The dolls of Lenci are among the most prized in doll collection. Starting in the 1920s, Lenci was an expensive Italian doll with precision workmanship that adult collectors were immediately drawn to. Its creator, Elena Scavini (her nickname was Lenci), developed the wonderful felt pressed faces, their pouty lips and sideways-glancing eyes. The dolls from the art deco period of the 1920s and 1930s are especially appreciated today.
A contemporary of Lenci was Georgene Averill. From New York City, Lenci was clearly an inspiration. Between the two World Wars, the United States had to come forward with new doll concepts to replace what had mostly been a European market.
Georgene Averill was very much on the same path, in the same decade as Beatrice Alexander. Both women entrepreneurs started in New York City, circa 1920 with flat faced cloth dolls. Averill's first big success was the Raggedy Ann dolls.
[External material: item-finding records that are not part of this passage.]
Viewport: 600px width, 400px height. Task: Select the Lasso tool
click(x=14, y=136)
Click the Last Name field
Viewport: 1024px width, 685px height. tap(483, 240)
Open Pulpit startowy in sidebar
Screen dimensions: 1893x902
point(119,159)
In the 1920s, the dolls of Lenci became a design inspiration for Alexander to refine her own flat faced cloth dolls made by Beatrice and her sisters. Molded facial features started to appear on Alexanders cloth dolls in the early 1930s. With Lenci's influence, the Alexander cloth dolls would take on more facial definition. Some of the dolls of Beatrice Alexander and Geogene Averill are so similar, it's difficult to tell them apart.
Georgene Averill, a contemporary of both Beatrice Alexander and Lenci, would all three adopt “Madame” to become Madame Lenci, Madame Hendren and Madame Alexander. Madame Alexander seemed to waver between Madame & Madam - finally settling on the "e" at the end.